## Taakomschrijving
Vertaal alstublieft deze zin uit het documentfragment over de omkoping bij Vestia naar het Engels: "Het hof legt de treasurymanager een gevangenisstraf van 30 maanden op, waarvan 12 maanden voorwaardelijk."

## Documentfragment
● ● ●

5 jaar later: lagere straffen voor omkoping bij woningcorporatie Vestia, korting voor klokkenluiden, overwegingen over lasthebberschap

Het gerechtshof Den Haag veroordeelt twee mannen voor omkoping bij woningcorporatie Vestia. Dit 5 jaar na de uitspraak in eerste aanleg. Een van de mannen was de treasurymanager van de woningcorporatie en maakte – in strijd met de afspraken - gebruik van een tussenpersoon. De tussenpersoon kreeg voor iedere transactie een fee betaald door de bank, waarna hij de helft betaalde aan de treasurymanager. In totaal werd op die manier een bedrag van ongeveer €10 miljoen euro betaald aan de treasurymanager van Vestia. Het hof legt de treasurymanager een gevangenisstraf van 30 maanden op, waarvan 12 maanden voorwaardelijk. De tussenpersoon krijgt een taakstraf van 460 uur en een geheel voorwaardelijke gevangenisstraf van 1 jaar opgelegd.

● ● ●

## Aangeleverde gegevens
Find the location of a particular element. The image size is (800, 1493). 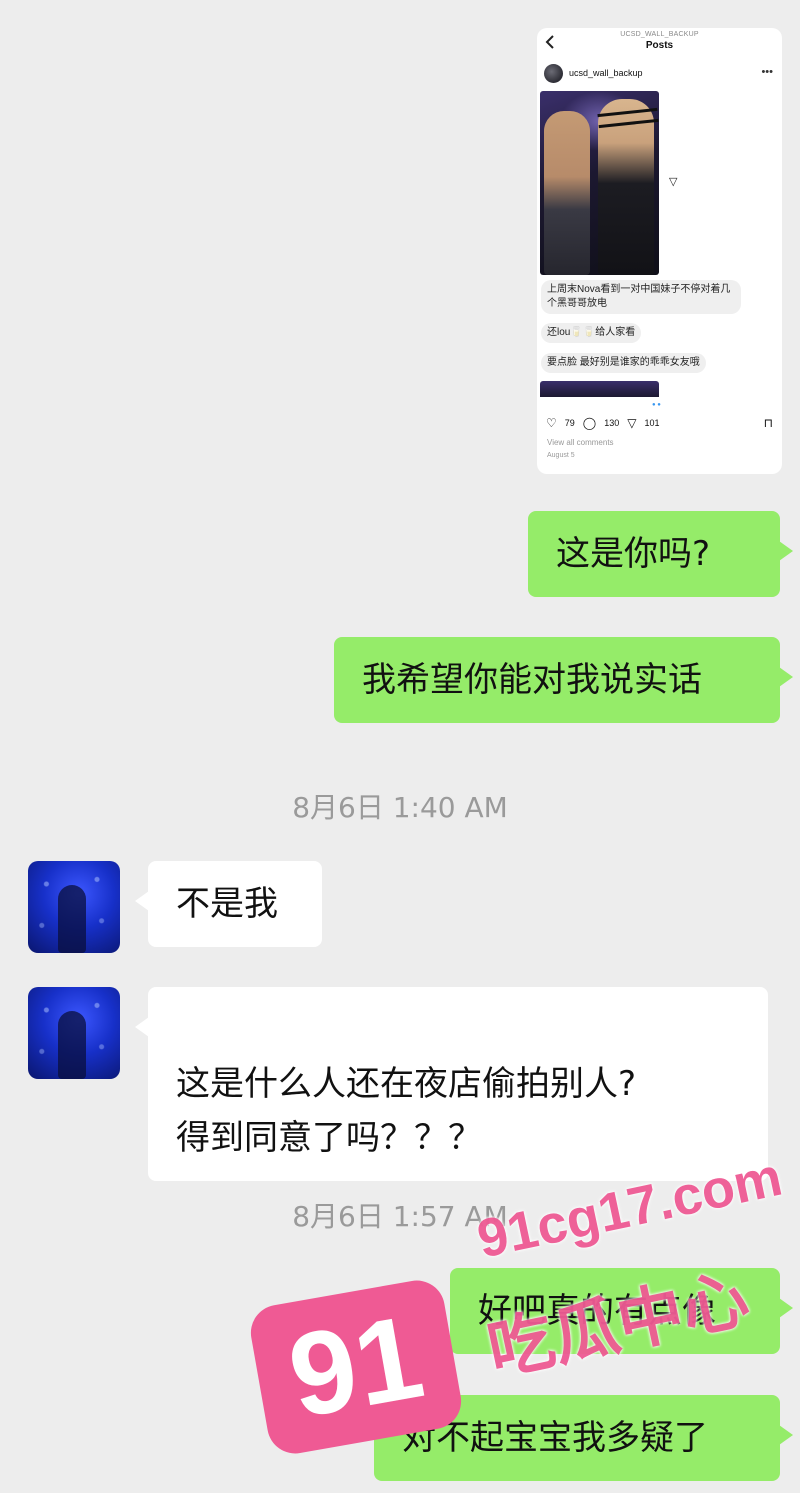

post-username: ucsd_wall_backup is located at coordinates (606, 73).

● ● ●

## Verwachte uitvoer
The court sentences the treasury manager to a prison term of 30 months, 12 months of which are suspended.